**WHAT YOU HAVE TO DO:**
Copy the records below character for character, beginning with the line that contains "Viewport: 466px width, 600px" and ending after the line that contains "tap(136, 197)".
────────────────────
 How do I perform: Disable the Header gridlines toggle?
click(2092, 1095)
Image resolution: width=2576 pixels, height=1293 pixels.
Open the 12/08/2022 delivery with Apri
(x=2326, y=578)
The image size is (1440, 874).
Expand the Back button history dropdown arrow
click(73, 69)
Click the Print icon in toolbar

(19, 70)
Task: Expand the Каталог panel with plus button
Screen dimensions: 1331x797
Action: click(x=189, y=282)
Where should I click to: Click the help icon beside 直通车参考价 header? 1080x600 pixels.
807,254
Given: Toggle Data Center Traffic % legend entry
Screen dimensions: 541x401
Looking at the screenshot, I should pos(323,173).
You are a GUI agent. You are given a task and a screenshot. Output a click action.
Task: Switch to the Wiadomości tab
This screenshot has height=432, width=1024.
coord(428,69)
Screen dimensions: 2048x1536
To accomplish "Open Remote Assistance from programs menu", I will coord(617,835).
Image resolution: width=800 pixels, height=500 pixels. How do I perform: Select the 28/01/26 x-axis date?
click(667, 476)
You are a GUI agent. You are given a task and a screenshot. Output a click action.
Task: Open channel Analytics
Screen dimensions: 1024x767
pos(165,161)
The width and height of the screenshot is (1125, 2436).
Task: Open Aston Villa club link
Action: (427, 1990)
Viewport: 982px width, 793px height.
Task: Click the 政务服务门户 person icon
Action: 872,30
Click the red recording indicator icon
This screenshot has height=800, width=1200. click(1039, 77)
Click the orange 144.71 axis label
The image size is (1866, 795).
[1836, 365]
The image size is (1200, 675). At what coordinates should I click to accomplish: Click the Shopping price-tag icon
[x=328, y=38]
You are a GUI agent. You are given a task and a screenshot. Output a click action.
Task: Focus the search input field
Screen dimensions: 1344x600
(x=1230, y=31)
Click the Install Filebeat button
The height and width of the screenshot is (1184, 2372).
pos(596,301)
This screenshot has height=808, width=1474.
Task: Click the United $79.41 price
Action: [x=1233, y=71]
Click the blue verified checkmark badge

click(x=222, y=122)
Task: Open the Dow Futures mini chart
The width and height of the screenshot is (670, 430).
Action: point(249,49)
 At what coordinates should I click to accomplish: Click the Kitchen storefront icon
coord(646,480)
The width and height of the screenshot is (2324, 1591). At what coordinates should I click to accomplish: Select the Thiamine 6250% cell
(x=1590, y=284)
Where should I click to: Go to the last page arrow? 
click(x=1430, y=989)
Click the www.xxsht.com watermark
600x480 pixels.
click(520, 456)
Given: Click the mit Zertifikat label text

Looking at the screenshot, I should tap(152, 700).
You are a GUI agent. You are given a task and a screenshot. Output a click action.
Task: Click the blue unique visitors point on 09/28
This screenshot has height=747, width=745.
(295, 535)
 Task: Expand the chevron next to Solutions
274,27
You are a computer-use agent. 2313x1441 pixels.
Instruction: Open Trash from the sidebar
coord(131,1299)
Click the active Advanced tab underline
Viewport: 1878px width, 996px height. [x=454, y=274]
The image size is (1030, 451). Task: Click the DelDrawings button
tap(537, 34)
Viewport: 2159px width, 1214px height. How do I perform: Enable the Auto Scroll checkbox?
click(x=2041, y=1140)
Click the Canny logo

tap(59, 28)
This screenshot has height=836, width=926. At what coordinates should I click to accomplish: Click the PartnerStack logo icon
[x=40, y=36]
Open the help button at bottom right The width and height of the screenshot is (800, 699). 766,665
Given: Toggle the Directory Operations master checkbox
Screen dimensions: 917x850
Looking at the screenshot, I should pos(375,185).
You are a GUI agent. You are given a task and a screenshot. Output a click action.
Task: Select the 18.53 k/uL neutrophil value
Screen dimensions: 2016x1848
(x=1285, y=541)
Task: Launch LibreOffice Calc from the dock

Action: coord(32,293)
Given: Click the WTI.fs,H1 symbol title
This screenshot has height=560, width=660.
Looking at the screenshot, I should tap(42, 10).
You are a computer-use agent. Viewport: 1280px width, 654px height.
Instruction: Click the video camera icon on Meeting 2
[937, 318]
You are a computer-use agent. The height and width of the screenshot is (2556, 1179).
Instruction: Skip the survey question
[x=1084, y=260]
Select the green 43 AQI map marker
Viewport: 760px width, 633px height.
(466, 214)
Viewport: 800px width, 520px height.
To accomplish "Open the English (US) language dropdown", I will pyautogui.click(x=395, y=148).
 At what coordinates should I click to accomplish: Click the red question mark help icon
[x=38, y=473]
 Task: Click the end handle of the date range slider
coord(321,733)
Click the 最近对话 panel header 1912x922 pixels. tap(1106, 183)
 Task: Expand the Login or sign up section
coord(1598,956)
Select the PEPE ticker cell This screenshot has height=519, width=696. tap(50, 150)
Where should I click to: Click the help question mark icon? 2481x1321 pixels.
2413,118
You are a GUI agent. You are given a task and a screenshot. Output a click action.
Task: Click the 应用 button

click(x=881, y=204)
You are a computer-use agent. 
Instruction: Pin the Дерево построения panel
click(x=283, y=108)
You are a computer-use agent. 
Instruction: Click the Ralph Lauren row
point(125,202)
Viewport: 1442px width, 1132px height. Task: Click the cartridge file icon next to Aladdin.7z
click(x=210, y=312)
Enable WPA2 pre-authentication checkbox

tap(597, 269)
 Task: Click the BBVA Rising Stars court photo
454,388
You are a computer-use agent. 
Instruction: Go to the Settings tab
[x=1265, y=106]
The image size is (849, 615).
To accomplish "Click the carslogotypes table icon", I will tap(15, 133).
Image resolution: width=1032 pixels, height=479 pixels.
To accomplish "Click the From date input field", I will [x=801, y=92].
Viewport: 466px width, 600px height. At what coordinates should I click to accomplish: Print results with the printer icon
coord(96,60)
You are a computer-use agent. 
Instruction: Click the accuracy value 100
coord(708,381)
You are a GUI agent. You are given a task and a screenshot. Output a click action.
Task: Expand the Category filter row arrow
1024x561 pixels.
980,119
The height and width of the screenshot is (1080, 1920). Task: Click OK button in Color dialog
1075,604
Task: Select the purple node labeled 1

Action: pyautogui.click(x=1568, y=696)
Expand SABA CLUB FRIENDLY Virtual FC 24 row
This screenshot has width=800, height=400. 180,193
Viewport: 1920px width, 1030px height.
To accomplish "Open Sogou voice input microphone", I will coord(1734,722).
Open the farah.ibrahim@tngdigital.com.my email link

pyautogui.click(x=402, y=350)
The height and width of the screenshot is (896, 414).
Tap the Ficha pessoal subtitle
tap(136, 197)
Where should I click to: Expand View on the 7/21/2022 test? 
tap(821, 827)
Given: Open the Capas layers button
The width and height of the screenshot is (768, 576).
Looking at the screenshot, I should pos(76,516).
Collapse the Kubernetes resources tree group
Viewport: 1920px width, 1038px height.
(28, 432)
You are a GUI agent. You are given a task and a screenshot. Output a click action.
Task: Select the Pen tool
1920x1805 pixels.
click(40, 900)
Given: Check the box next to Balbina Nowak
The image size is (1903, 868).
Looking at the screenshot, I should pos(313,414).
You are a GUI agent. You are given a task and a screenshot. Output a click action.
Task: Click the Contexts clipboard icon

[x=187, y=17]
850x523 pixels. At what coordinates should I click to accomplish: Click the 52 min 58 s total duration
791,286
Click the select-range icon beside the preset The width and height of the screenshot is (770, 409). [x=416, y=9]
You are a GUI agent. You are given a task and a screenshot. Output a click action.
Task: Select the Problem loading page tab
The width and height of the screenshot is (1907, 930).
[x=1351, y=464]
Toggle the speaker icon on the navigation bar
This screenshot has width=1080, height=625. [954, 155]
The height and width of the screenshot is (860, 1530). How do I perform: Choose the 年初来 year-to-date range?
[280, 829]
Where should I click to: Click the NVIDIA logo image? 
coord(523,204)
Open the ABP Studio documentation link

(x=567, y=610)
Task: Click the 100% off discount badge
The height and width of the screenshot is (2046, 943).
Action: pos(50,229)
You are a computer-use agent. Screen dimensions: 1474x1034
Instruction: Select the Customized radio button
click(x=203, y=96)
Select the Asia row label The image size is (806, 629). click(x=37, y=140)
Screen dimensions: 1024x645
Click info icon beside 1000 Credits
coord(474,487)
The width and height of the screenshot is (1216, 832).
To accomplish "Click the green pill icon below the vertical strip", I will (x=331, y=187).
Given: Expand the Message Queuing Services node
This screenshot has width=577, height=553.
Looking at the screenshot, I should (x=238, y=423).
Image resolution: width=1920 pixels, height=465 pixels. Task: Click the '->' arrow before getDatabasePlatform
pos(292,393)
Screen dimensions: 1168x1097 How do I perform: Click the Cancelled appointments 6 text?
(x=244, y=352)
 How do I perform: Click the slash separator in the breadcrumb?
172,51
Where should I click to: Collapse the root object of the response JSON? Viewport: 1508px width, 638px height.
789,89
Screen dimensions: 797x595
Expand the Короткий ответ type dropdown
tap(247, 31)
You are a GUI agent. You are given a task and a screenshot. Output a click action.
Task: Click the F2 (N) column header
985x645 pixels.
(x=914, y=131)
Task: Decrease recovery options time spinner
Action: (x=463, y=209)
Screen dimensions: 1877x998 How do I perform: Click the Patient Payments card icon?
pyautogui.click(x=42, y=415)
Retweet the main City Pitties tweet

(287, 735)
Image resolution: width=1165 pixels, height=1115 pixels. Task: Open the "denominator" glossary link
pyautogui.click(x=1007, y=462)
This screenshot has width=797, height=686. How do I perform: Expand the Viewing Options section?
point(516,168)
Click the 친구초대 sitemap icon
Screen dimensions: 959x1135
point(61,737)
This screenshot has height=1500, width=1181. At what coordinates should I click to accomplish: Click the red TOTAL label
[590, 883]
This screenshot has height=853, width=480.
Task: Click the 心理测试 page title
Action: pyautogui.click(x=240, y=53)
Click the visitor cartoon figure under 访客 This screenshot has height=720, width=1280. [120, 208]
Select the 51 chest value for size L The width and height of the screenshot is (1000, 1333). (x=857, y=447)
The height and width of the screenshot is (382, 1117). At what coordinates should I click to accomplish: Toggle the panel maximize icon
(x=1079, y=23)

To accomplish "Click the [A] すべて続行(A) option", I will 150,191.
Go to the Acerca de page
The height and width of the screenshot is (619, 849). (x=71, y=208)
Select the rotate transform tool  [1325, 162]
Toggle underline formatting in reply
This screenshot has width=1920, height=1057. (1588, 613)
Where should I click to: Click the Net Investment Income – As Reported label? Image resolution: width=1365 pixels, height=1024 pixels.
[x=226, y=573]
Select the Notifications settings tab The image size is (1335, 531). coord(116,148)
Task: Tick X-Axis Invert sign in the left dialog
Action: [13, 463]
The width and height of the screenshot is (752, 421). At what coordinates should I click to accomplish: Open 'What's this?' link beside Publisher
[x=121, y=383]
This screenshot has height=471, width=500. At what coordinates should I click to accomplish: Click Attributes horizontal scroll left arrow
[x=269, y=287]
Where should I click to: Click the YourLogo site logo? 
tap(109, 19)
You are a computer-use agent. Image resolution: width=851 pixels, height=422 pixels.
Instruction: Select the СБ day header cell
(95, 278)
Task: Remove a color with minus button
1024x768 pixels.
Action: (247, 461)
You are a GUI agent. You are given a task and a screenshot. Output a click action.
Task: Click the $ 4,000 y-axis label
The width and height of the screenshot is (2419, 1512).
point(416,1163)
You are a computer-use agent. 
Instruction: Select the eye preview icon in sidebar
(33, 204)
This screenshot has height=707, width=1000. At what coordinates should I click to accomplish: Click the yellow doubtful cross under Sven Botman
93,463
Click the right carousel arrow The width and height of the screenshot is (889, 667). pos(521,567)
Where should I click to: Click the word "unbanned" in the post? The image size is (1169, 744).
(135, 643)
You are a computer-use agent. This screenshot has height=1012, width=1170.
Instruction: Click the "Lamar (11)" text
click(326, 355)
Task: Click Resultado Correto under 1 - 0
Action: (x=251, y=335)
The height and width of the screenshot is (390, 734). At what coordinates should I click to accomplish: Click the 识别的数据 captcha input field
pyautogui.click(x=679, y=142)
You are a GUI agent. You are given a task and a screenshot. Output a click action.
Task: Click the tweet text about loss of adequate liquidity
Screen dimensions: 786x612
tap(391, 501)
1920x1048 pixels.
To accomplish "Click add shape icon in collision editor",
────────────────────
**SOLUTION FOR THIS TASK:**
Viewport: 466px width, 600px height. At what coordinates should I click to accomplish: Print results with the printer icon
coord(96,60)
You are a computer-use agent. 
Instruction: Click the accuracy value 100
coord(708,381)
You are a GUI agent. You are given a task and a screenshot. Output a click action.
Task: Expand the Category filter row arrow
1024x561 pixels.
980,119
The height and width of the screenshot is (1080, 1920). Task: Click OK button in Color dialog
1075,604
Task: Select the purple node labeled 1

Action: pyautogui.click(x=1568, y=696)
Expand SABA CLUB FRIENDLY Virtual FC 24 row
This screenshot has width=800, height=400. 180,193
Viewport: 1920px width, 1030px height.
To accomplish "Open Sogou voice input microphone", I will coord(1734,722).
Open the farah.ibrahim@tngdigital.com.my email link

pyautogui.click(x=402, y=350)
The height and width of the screenshot is (896, 414).
Tap the Ficha pessoal subtitle
tap(136, 197)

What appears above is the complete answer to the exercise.